Re: [rrg] LISP critique

Robin Whittle Wed, 20 Jan 2010 18:46:47 -0800

Short version:   Debating various aspects of LISP with Joel.
                 I made two minor changes to the <=500 word
                 version of my LISP critique which I will
                 send in a separate message.

Hi Noel,

Thanks for your message, in which you wrote:

> Hi, one observation, and a few comments on your specific text.
> 
> The observation is that you seem to focus on the ALT, and indeed open with
> detailed discussion of the ALT's problems.

Yes - because there's no sign of a better mapping system for LISP
than ALT.

LISP began as a framework, with conceptual placeholders for mapping
systems.  NERD was one such system.  (BTW, since Eliot's msg05274
November announcement he has updated the ID twice, I guess preparing
it to be an experimental RFC.)

I think CONS was the first mapping system to be supported by multiple
LISP people.  It was a global query server system, with new network
elements and protocols.

ALT replaced CONS in December 2007 as the mapping system the main
LISP team focused on.  It too is a global query server system, but
the global network was made from router and tunnel functions which
already exist.  The LISP test network uses ALT and there is a LISP-WG
devoted to developing ALT as an experimental protocol.

I wrote about my concerns with ALT's "aggressive aggregation"
structure involving long paths nearly two years ago - 2008-01-28:

  http://www.ietf.org/mail-archive/web/rrg/current/msg01171.html

and have continued to raise this, along with the contradiction
between the "aggressive aggregation" requirement (which is in the ID)
and the need for avoiding single points of failure.

The most recent version of this critique was on the LISP list on
2009-12-07:

  ALT structure, robustness and the long-path problem
  http://www.ietf.org/mail-archive/web/lisp/current/msg01801.html

There was no proposal for any change to ALT which would solve these
problems, and one LISP developer suggested (msg01846) that "it would
be great to see someone working on testing a non-alt mapping system."

As far as I know, no-one in the main LISP team has developed a better
mapping system or suggested that one should or will be developed, so
LISP needs to be evaluated in terms of ALT.

> LISP currently has a service interface to the mapping system specified
> (the Map-Server/Map-Resolver interface), which hides the details of the
> mapping system from the rest of the system (e.g. the xTRs).

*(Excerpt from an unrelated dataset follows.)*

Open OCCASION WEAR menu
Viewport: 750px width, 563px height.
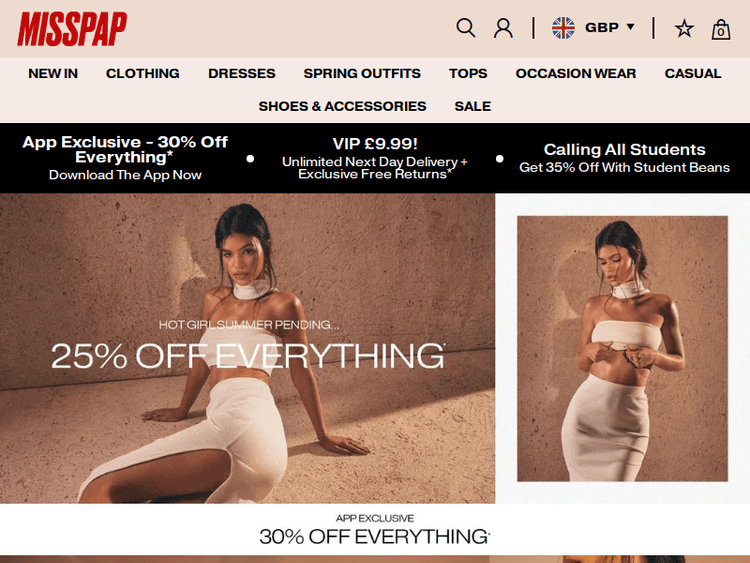click(576, 73)
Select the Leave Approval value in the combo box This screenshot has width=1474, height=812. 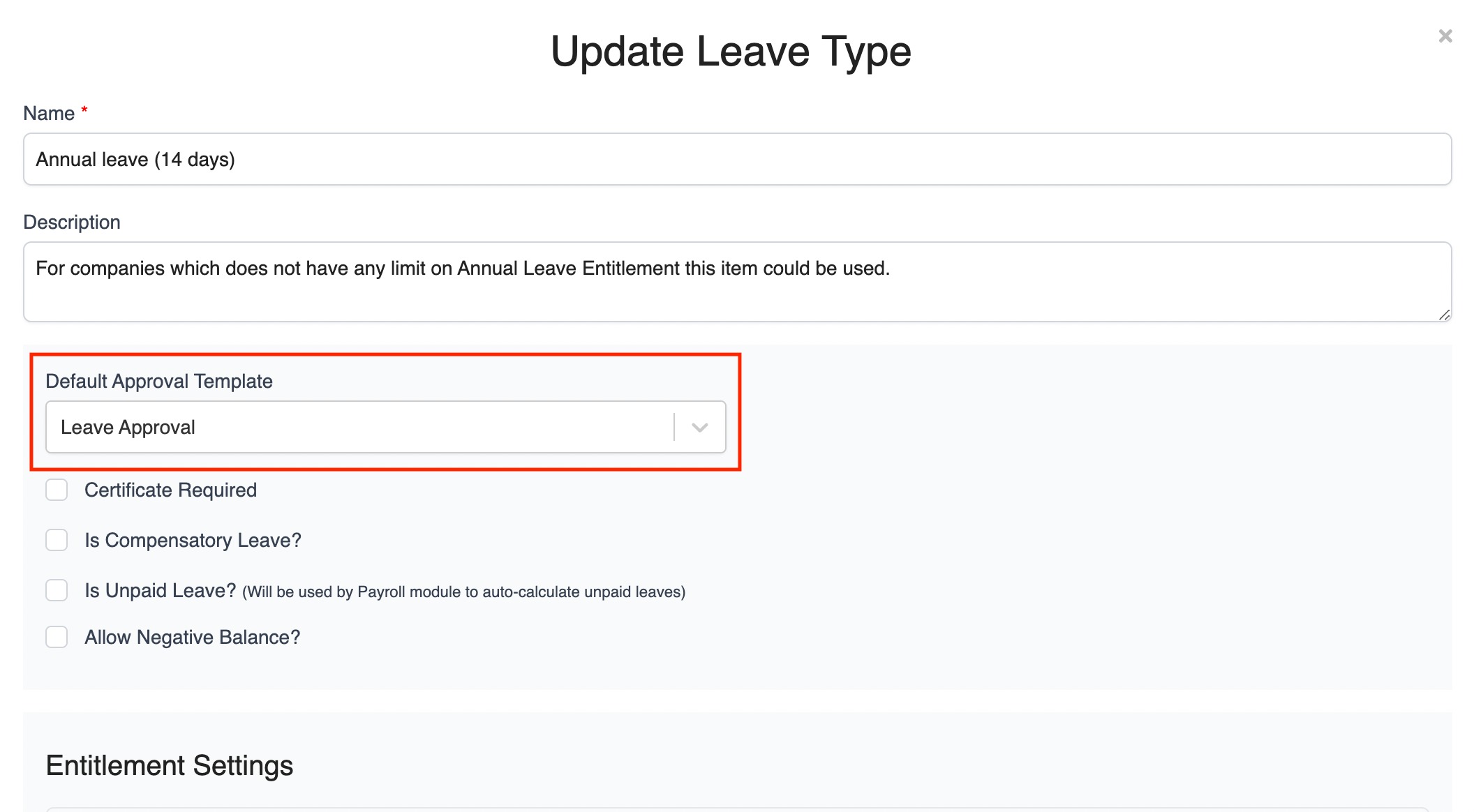pos(128,427)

This interface
> is intended, in part, to allow replacement of the mapping system with a
> better one. There is at least one proposed replacement currently circulating
> in the LISP community.

Please mention what this is, with references.

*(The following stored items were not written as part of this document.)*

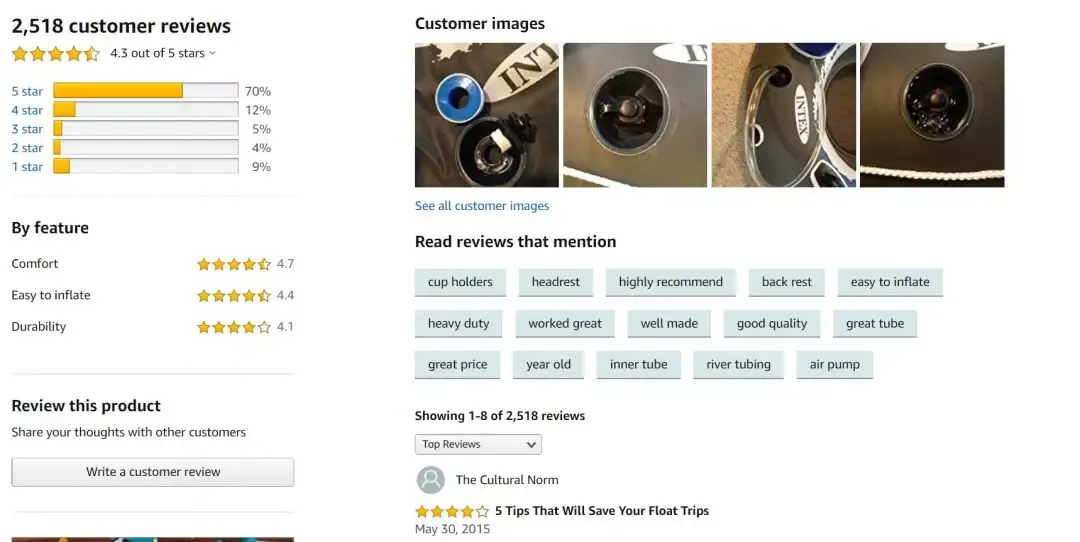This screenshot has height=542, width=1080.
Task: Click the overall 4.3 star rating icons
Action: pos(56,54)
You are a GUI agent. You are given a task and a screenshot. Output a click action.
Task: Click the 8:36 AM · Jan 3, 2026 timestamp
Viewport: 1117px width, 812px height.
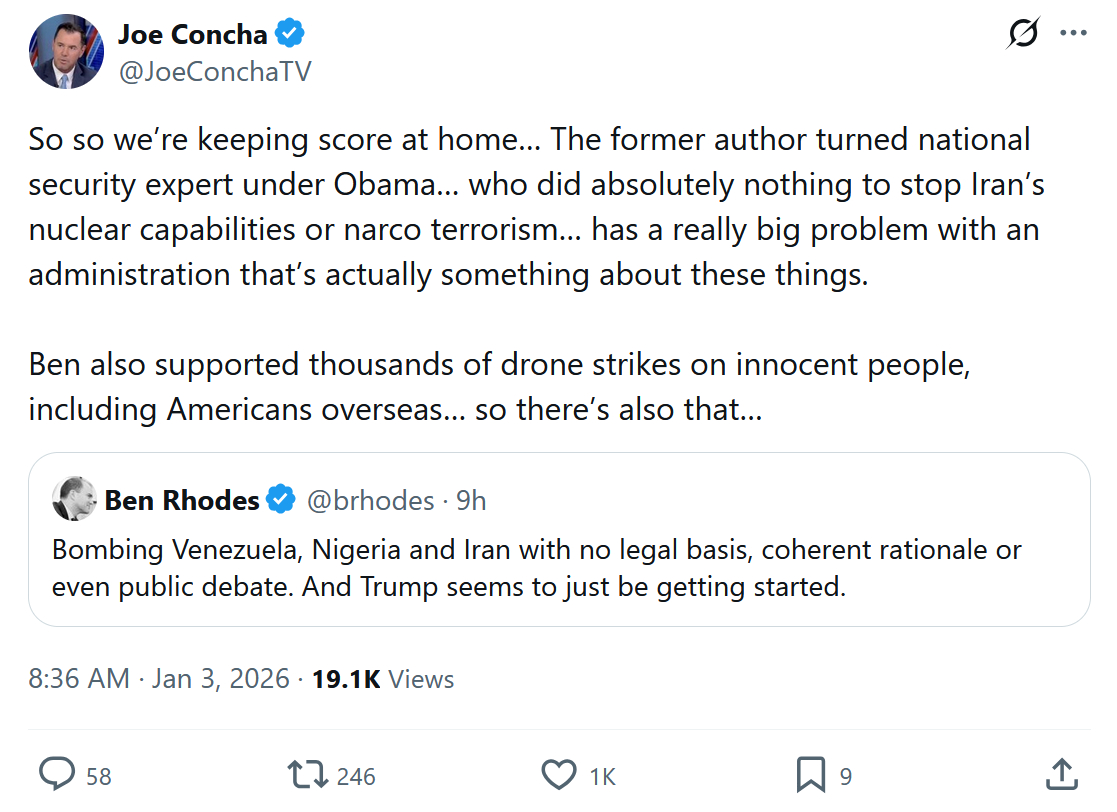coord(160,679)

> In light of that, you might want to move the ALT discussion to the
> end, and clearly separate it from the discussion of LISP as a
> whole.

Since I don't yet know what the alternative is, my critique is of
LISP with ALT.

>> ALT is a mapping distribution system with globally distributed query
>> servers: ETRs and Map Servers.
> 
> Also Map-Resolvers, which are the places ITRs go to ask for mappings.

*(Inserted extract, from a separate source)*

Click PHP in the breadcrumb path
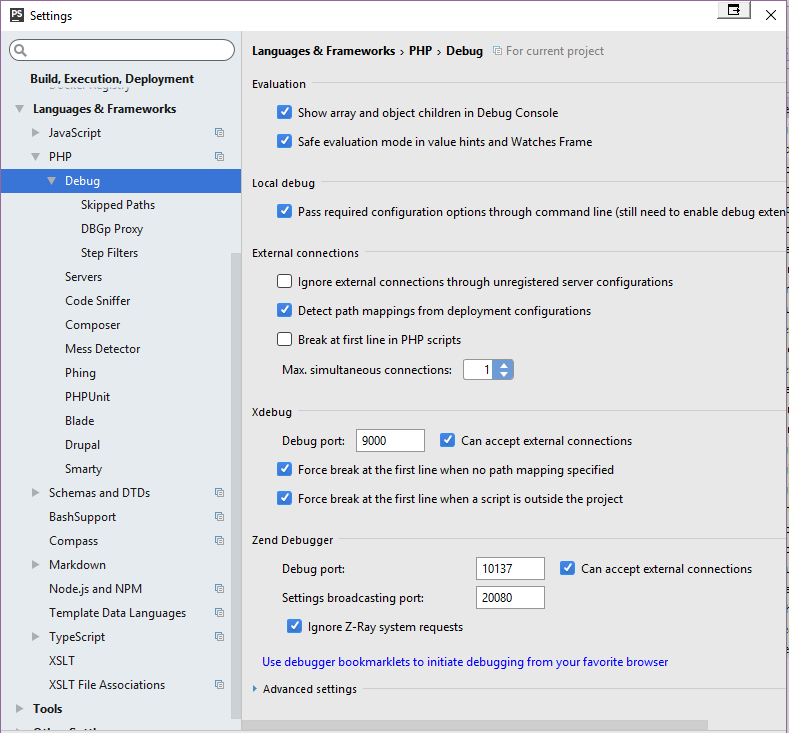789x733 pixels. 420,51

OK.  The first sentence of V2 of my <=500 word critique is now:

    LISP-ALT distributes mapping to ITRs via (optional, local,
    potentially-caching) Map Resolvers and globally distributed query
    servers: ETRs and optional Map Servers.

>> ITRs drop the packet(s) they have no mapping for.
> 
> 'currently drop'; obviously, it's easy enough to change this behaviour, one
> xTR at a time, if it proves problematic in service.

I agree "currently drop" is more informative, since I recall the ID
allow for both dropping and for buffering and awaiting the map reply.

The test network runs by dropping the packets.  I understand this is
due to this being preferable to holding onto packets for a
potentially long time, so that by the time they are tunneled they are
are likely to be more disruptive than helpful for the sending host's
attempt to communicate with the destination host.

I am describing ALT as it is currently judged, by the LISP team, to
function best.  But I agree with this judgement and I don't think
that buffering would help.  So if I was to contemplate buffering in
my critique, I would have to add a sentence about how this is
probably a worse option than dropping them.  Without the 500 word
limit, I would do this.

>> These "initial packet delays" reduce performance and so create a major
>> barrier to voluntary adoption on wide enough basis to solve the routing
>> scaling problem.
> 
> This is an assertion, not empirical data.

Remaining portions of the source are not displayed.